Tools for the Classroom and Courtroom

Talks & Workshops

A selection of invited keynote addresses, panels, and workshops centered on the intersection of generative AI and the law. These engagements reflect my commitment to distilling the complexities of emerging tech into accessible frameworks for legal scholars, practitioners, and general audiences.

  • Mar. 2026 Mitchell-Hamline School of Law

    Law School Policies and Assessments in the Age of Generative AI

    This three-session, full-day workshop for Mitchell Hamline School of Law faculty covers AI fundamentals, policies, and assessments. The session on AI fundamentals addresses capabilities and limitations, prompting, and use cases; the policies session included customizable policies for all course types grounded in pedagogical principles; and the assessments session covered the spectrum of AI-resistant, AI-transparent, and AI-integrative assessments for in-person, hybrid, and remote course formats.

  • Feb. 2026 Rutgers Law School

    Generative AI in Clinical Legal Education

    This workshop and CLE session for Rutgers Law School clinical faculty covers the responsible and ethical use, including necessary risks and safeguards for integrating Generative AI into clinical legal education.

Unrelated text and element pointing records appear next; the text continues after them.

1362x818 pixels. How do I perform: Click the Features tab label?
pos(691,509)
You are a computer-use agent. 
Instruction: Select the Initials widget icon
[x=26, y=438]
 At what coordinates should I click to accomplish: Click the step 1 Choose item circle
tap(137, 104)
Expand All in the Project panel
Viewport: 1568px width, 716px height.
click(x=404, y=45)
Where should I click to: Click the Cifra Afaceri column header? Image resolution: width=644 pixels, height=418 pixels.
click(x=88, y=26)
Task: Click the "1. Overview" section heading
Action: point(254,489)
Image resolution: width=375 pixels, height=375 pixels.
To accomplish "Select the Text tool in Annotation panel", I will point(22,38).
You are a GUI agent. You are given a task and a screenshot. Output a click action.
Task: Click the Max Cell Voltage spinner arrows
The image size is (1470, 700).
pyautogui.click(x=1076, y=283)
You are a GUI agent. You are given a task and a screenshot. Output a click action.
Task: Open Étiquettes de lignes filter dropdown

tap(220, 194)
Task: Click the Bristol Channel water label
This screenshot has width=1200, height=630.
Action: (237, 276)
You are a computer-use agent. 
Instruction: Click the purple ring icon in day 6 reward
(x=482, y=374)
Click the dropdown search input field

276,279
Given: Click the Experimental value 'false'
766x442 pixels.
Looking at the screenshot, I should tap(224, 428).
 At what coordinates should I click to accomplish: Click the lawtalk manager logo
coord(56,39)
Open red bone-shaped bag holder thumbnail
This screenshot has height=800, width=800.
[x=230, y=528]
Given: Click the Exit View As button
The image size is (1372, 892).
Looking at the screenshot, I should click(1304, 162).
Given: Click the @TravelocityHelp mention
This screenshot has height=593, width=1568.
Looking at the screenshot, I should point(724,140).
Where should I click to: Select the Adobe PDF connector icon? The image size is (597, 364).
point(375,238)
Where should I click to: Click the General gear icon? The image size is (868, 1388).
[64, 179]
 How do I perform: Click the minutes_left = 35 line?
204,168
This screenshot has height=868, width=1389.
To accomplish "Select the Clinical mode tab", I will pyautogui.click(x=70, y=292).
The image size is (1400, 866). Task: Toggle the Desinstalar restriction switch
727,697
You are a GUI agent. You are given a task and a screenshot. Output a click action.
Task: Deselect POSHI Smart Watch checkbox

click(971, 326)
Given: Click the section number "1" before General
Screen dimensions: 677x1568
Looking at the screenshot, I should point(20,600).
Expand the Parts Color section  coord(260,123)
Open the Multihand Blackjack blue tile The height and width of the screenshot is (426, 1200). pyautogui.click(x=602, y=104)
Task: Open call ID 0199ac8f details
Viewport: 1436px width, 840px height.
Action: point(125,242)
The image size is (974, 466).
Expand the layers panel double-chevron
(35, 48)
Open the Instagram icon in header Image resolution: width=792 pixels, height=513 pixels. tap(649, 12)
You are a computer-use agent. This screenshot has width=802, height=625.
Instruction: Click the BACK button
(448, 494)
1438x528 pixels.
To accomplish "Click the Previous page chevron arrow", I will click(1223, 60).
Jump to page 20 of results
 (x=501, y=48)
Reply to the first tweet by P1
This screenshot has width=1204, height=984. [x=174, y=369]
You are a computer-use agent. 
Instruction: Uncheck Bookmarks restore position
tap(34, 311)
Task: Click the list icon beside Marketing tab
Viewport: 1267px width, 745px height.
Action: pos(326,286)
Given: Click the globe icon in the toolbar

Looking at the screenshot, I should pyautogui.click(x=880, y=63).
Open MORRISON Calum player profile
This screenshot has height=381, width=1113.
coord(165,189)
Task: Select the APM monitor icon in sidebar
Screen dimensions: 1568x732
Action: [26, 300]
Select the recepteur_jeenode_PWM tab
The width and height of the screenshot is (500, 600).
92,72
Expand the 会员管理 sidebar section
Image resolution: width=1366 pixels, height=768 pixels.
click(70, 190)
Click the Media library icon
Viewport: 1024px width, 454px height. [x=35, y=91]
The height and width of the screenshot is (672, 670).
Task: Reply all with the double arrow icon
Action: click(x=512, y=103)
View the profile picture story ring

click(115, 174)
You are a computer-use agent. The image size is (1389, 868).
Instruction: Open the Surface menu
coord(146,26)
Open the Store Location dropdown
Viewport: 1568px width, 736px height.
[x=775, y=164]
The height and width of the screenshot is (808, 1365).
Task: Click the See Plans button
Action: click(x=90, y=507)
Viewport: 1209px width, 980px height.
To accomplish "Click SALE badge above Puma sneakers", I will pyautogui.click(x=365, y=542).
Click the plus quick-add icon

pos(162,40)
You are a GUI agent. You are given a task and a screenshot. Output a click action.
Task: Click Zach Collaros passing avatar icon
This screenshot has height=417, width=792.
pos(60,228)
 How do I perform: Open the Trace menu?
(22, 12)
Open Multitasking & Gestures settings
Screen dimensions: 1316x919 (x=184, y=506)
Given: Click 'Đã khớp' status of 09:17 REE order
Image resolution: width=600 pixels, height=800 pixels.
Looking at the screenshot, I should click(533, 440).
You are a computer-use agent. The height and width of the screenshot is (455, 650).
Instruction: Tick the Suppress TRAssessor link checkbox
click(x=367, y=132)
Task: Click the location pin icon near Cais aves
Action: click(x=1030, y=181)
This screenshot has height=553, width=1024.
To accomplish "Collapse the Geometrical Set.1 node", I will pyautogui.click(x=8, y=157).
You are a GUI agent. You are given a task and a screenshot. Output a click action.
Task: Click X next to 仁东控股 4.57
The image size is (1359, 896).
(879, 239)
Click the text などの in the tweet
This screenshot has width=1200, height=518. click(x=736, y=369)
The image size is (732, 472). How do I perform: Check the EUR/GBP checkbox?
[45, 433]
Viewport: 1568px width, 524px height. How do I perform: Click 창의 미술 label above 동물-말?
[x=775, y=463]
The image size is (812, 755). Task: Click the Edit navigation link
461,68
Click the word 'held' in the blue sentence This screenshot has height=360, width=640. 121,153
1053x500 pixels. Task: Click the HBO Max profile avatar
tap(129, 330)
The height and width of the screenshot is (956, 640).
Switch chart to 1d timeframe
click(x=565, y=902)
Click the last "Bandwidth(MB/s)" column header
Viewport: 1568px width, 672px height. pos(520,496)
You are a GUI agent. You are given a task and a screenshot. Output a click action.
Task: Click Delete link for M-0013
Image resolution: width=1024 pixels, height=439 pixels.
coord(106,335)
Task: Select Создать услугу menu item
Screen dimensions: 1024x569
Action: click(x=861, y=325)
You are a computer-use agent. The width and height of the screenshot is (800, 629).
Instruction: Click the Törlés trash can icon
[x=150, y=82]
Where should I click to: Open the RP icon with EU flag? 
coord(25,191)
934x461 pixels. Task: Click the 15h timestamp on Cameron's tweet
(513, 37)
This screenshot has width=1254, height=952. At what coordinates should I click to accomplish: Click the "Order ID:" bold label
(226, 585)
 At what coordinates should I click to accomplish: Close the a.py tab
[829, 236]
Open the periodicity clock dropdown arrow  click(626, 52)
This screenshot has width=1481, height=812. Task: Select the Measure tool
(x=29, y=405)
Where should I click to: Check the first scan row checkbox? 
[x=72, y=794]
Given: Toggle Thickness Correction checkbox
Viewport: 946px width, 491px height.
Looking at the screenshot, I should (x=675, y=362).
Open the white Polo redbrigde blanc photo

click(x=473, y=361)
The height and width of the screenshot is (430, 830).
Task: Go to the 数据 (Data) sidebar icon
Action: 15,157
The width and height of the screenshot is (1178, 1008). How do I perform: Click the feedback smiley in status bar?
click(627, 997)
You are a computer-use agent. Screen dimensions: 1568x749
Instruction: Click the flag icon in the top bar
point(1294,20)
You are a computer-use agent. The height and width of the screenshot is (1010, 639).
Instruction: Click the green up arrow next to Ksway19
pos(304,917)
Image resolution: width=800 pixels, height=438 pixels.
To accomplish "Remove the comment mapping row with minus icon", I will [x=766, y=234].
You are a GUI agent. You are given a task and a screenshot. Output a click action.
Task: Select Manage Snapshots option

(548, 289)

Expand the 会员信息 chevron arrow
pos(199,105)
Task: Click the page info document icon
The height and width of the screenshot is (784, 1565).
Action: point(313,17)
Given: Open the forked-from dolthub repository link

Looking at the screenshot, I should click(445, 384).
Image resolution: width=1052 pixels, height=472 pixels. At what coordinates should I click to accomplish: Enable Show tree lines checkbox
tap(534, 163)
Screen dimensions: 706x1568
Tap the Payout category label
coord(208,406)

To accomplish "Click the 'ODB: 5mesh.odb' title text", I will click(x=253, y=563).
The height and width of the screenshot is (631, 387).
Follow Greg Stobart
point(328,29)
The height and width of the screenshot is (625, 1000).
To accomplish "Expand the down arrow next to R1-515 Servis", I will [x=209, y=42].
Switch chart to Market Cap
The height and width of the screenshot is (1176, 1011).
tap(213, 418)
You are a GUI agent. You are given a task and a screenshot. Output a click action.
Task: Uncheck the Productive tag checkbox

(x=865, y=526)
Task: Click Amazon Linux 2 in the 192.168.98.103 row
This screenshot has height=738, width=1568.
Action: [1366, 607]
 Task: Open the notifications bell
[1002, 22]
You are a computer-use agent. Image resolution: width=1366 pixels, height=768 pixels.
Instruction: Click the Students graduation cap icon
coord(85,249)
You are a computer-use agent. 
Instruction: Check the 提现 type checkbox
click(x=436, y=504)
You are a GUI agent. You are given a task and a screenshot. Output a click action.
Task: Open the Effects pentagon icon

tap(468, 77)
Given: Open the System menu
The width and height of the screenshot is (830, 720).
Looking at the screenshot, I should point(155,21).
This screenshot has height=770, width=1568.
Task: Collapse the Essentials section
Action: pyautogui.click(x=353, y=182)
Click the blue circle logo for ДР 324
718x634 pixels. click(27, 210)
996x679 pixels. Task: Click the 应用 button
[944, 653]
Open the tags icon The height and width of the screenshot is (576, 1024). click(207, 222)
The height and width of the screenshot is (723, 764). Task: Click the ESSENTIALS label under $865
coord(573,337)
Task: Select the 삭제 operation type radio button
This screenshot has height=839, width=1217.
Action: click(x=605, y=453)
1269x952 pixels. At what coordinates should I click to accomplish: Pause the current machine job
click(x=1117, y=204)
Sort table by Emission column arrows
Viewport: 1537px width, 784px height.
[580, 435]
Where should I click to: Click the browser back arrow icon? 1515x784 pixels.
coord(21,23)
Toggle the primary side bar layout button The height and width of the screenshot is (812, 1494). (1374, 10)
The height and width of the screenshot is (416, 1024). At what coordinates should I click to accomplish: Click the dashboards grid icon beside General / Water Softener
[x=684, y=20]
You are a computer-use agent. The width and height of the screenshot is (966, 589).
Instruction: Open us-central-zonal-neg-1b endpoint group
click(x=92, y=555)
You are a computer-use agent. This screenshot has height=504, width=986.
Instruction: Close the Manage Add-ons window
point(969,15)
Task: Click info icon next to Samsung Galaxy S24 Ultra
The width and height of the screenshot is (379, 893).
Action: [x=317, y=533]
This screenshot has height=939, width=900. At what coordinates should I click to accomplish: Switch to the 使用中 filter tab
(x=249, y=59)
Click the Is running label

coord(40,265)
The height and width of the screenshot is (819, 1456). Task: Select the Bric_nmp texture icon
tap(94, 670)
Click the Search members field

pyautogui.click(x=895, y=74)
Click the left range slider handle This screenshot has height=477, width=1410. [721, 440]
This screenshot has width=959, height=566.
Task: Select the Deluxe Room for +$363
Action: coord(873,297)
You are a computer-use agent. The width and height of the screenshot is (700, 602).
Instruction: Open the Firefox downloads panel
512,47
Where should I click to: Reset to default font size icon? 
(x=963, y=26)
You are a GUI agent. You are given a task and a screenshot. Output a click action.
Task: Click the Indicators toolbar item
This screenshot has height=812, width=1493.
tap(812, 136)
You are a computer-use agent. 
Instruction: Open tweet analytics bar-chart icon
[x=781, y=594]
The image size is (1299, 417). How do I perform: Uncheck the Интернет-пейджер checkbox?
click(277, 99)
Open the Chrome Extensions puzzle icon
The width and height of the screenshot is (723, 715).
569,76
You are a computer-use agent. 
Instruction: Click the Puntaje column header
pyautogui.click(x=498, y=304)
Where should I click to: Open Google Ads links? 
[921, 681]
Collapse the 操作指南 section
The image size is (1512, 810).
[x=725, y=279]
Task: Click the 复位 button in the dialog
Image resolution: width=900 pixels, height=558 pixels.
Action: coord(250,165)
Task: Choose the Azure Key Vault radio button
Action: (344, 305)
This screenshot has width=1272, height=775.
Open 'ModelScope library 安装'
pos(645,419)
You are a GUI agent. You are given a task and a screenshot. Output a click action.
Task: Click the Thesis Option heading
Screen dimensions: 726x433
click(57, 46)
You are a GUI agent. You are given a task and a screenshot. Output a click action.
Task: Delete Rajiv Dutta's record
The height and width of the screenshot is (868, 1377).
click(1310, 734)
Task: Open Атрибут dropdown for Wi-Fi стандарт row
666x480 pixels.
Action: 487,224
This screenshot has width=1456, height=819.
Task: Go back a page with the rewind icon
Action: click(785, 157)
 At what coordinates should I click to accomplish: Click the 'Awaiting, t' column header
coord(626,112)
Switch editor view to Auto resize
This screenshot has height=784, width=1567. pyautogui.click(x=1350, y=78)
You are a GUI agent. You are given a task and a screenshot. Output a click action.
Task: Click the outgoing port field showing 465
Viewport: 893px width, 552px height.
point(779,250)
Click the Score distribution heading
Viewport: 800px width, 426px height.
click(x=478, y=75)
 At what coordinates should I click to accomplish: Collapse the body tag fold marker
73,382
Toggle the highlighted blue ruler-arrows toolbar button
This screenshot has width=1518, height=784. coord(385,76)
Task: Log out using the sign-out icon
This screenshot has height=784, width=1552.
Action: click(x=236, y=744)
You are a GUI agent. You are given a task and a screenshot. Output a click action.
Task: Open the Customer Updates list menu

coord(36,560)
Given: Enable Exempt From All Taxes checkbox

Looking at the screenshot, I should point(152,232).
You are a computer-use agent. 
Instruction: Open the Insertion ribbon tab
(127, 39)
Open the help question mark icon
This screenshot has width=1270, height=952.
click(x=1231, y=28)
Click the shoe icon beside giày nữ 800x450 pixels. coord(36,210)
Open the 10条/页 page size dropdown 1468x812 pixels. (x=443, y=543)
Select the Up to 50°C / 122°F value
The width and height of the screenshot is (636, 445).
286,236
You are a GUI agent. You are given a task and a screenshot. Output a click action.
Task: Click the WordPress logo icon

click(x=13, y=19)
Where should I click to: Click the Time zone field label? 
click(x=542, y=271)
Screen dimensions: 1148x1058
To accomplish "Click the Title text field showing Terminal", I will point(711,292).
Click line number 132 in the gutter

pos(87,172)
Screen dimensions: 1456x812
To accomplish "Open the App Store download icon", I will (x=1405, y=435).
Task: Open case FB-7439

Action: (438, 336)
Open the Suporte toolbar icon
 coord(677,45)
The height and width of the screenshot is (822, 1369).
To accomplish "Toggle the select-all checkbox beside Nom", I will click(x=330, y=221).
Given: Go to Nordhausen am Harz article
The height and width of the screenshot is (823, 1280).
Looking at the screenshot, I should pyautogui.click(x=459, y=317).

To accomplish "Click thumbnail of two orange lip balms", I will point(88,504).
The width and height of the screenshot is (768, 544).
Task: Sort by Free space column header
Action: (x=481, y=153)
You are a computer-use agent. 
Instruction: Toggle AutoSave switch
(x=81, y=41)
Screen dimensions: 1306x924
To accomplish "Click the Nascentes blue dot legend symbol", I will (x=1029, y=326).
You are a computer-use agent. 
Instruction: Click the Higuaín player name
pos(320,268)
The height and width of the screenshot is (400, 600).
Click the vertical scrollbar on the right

  • Feb. 2026 Rutgers Law School

    Law School Leadership in the Age of Generative AI

    In this presentation for Rutgers Law School senior leadership, I make the case for integrating AI literacy as an essential component of legal education curriculum and workflows.

  • May 2025 Medical Humanities Conference, RWJBarnabas Health

    Using AI for Research and Writing, Studying, and Skill Development

    Delivered at the RWJBarnabus Health Medical Humanities Conference, this presentation details the practical applications of Large Language Models for research, writing, studying, and skill development.

  • Apr. 2025 Rutgers Computer and Technology Law Journal

    Bins to Bots: Recycling, Individual Responsibility, and the Environmental Regulation of AI

    This symposium keynote talk explores the environmental regulation and responsibility of AI by applying key lessons learned from the history of consumer recycling.

  • Spring 2025

    Generative AI for Law Faculty

    A four-session series covering: AI for drafting and reviewing hypos; AI assistance with recommendation and clerkship letters; AI for studying; and AI in writing courses and supervising student notes.

  • Dec. 2024 State Bar of Wisconsin

    Generative AI Skills for Lawyers

    Covering ethical considerations, prompt engineering, and the limitations of LLMs, this remote presentation introduced members to fundamental generative AI skills.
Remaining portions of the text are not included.